Record excerpts start

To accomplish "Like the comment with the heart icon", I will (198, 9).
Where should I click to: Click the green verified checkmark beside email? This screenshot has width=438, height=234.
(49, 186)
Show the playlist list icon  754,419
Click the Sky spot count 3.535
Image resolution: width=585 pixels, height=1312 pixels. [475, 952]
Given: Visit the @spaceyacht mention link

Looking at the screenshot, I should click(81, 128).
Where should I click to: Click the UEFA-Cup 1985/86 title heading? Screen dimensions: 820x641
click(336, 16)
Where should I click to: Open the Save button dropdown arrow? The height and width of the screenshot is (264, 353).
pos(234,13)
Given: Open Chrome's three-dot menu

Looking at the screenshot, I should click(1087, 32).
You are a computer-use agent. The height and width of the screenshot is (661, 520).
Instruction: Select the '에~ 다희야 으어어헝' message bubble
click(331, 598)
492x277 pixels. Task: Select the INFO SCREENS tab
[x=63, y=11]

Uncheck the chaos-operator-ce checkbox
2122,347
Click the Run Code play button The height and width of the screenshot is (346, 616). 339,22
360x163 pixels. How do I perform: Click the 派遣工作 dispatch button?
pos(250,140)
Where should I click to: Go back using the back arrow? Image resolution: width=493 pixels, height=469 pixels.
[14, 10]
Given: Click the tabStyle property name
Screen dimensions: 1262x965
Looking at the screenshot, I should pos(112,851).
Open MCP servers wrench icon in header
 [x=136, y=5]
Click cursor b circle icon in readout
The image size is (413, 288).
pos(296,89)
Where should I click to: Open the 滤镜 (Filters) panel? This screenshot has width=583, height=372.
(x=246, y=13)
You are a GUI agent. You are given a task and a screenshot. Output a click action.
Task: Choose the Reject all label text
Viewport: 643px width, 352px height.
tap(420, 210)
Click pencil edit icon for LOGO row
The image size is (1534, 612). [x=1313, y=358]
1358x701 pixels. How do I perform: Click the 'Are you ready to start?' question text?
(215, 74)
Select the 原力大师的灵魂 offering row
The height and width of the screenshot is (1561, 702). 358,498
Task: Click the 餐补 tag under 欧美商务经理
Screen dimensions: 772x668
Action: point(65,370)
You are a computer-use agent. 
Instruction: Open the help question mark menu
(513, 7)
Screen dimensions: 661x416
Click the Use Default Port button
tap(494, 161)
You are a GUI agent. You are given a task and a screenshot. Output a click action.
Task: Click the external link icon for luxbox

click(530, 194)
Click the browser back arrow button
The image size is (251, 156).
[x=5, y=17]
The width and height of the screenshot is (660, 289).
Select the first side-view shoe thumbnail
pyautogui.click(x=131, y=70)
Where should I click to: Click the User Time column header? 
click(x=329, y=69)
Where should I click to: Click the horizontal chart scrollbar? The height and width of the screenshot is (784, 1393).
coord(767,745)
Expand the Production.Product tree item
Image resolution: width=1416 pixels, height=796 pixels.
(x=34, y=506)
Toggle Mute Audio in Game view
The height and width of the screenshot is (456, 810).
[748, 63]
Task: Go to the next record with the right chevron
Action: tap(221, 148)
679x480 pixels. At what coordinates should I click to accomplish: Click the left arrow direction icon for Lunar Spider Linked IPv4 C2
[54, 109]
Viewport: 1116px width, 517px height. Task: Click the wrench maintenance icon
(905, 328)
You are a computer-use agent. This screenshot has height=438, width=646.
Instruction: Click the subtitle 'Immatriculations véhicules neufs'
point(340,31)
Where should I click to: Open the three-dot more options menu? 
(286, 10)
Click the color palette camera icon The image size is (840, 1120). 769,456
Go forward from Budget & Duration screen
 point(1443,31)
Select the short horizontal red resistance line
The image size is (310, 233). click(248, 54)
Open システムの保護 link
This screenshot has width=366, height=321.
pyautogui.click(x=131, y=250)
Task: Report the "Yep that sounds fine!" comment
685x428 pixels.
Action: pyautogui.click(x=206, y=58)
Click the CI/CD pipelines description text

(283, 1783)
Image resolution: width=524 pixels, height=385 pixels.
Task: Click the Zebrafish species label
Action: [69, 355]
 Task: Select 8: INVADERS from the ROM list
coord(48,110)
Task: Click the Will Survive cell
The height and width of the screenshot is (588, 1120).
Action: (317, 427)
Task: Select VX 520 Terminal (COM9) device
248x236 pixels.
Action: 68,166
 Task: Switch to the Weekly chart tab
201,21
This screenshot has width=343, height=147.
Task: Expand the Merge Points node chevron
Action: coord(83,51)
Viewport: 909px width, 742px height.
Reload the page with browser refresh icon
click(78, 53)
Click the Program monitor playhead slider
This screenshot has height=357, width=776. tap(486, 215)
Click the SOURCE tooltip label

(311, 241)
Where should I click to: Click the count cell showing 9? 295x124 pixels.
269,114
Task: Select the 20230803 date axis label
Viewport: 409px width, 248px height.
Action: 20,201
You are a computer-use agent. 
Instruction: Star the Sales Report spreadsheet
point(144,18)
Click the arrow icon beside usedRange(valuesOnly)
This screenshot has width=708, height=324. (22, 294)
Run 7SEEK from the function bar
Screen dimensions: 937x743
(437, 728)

Record excerpts end

What the task requires » Format every line of the data above as a JSON list of strings, one string per line, and leave out the blank lines.

Answer to the task »
[
  "To accomplish \"Like the comment with the heart icon\", I will (198, 9).",
  "Where should I click to: Click the green verified checkmark beside email? This screenshot has width=438, height=234.",
  "(49, 186)",
  "Show the playlist list icon  754,419",
  "Click the Sky spot count 3.535",
  "Image resolution: width=585 pixels, height=1312 pixels. [475, 952]",
  "Given: Visit the @spaceyacht mention link",
  "Looking at the screenshot, I should click(81, 128).",
  "Where should I click to: Click the UEFA-Cup 1985/86 title heading? Screen dimensions: 820x641",
  "click(336, 16)",
  "Where should I click to: Open the Save button dropdown arrow? The height and width of the screenshot is (264, 353).",
  "pos(234,13)",
  "Given: Open Chrome's three-dot menu",
  "Looking at the screenshot, I should click(1087, 32).",
  "You are a computer-use agent. The height and width of the screenshot is (661, 520).",
  "Instruction: Select the '에~ 다희야 으어어헝' message bubble",
  "click(331, 598)",
  "492x277 pixels. Task: Select the INFO SCREENS tab",
  "[x=63, y=11]",
  "Uncheck the chaos-operator-ce checkbox",
  "2122,347",
  "Click the Run Code play button The height and width of the screenshot is (346, 616). 339,22",
  "360x163 pixels. How do I perform: Click the 派遣工作 dispatch button?",
  "pos(250,140)",
  "Where should I click to: Go back using the back arrow? Image resolution: width=493 pixels, height=469 pixels.",
  "[14, 10]",
  "Given: Click the tabStyle property name",
  "Screen dimensions: 1262x965",
  "Looking at the screenshot, I should pos(112,851).",
  "Open MCP servers wrench icon in header",
  " [x=136, y=5]",
  "Click cursor b circle icon in readout",
  "The image size is (413, 288).",
  "pos(296,89)",
  "Where should I click to: Open the 滤镜 (Filters) panel? This screenshot has width=583, height=372.",
  "(x=246, y=13)",
  "You are a GUI agent. You are given a task and a screenshot. Output a click action.",
  "Task: Choose the Reject all label text",
  "Viewport: 643px width, 352px height.",
  "tap(420, 210)",
  "Click pencil edit icon for LOGO row",
  "The image size is (1534, 612). [x=1313, y=358]",
  "1358x701 pixels. How do I perform: Click the 'Are you ready to start?' question text?",
  "(215, 74)",
  "Select the 原力大师的灵魂 offering row",
  "The height and width of the screenshot is (1561, 702). 358,498",
  "Task: Click the 餐补 tag under 欧美商务经理",
  "Screen dimensions: 772x668",
  "Action: point(65,370)",
  "You are a computer-use agent. ",
  "Instruction: Open the help question mark menu",
  "(513, 7)",
  "Screen dimensions: 661x416",
  "Click the Use Default Port button",
  "tap(494, 161)",
  "You are a GUI agent. You are given a task and a screenshot. Output a click action.",
  "Task: Click the external link icon for luxbox",
  "click(530, 194)",
  "Click the browser back arrow button",
  "The image size is (251, 156).",
  "[x=5, y=17]",
  "The width and height of the screenshot is (660, 289).",
  "Select the first side-view shoe thumbnail",
  "pyautogui.click(x=131, y=70)",
  "Where should I click to: Click the User Time column header? ",
  "click(x=329, y=69)",
  "Where should I click to: Click the horizontal chart scrollbar? The height and width of the screenshot is (784, 1393).",
  "coord(767,745)",
  "Expand the Production.Product tree item",
  "Image resolution: width=1416 pixels, height=796 pixels.",
  "(x=34, y=506)",
  "Toggle Mute Audio in Game view",
  "The height and width of the screenshot is (456, 810).",
  "[748, 63]",
  "Task: Go to the next record with the right chevron",
  "Action: tap(221, 148)",
  "679x480 pixels. At what coordinates should I click to accomplish: Click the left arrow direction icon for Lunar Spider Linked IPv4 C2",
  "[54, 109]",
  "Viewport: 1116px width, 517px height. Task: Click the wrench maintenance icon",
  "(905, 328)",
  "You are a computer-use agent. This screenshot has height=438, width=646.",
  "Instruction: Click the subtitle 'Immatriculations véhicules neufs'",
  "point(340,31)",
  "Where should I click to: Open the three-dot more options menu? ",
  "(286, 10)",
  "Click the color palette camera icon The image size is (840, 1120). 769,456",
  "Go forward from Budget & Duration screen",
  " point(1443,31)",
  "Select the short horizontal red resistance line",
  "The image size is (310, 233). click(248, 54)",
  "Open システムの保護 link",
  "This screenshot has width=366, height=321.",
  "pyautogui.click(x=131, y=250)",
  "Task: Report the \"Yep that sounds fine!\" comment",
  "685x428 pixels.",
  "Action: pyautogui.click(x=206, y=58)",
  "Click the CI/CD pipelines description text",
  "(283, 1783)",
  "Image resolution: width=524 pixels, height=385 pixels.",
  "Task: Click the Zebrafish species label",
  "Action: [69, 355]",
  " Task: Select 8: INVADERS from the ROM list",
  "coord(48,110)",
  "Task: Click the Will Survive cell",
  "The height and width of the screenshot is (588, 1120).",
  "Action: (317, 427)",
  "Task: Select VX 520 Terminal (COM9) device",
  "248x236 pixels.",
  "Action: 68,166",
  " Task: Switch to the Weekly chart tab",
  "201,21",
  "This screenshot has width=343, height=147.",
  "Task: Expand the Merge Points node chevron",
  "Action: coord(83,51)",
  "Viewport: 909px width, 742px height.",
  "Reload the page with browser refresh icon",
  "click(78, 53)",
  "Click the Program monitor playhead slider",
  "This screenshot has height=357, width=776. tap(486, 215)",
  "Click the SOURCE tooltip label",
  "(311, 241)",
  "Where should I click to: Click the count cell showing 9? 295x124 pixels.",
  "269,114",
  "Task: Select the 20230803 date axis label",
  "Viewport: 409px width, 248px height.",
  "Action: 20,201",
  "You are a computer-use agent. ",
  "Instruction: Star the Sales Report spreadsheet",
  "point(144,18)",
  "Click the arrow icon beside usedRange(valuesOnly)",
  "This screenshot has width=708, height=324. (22, 294)",
  "Run 7SEEK from the function bar",
  "Screen dimensions: 937x743",
  "(437, 728)"
]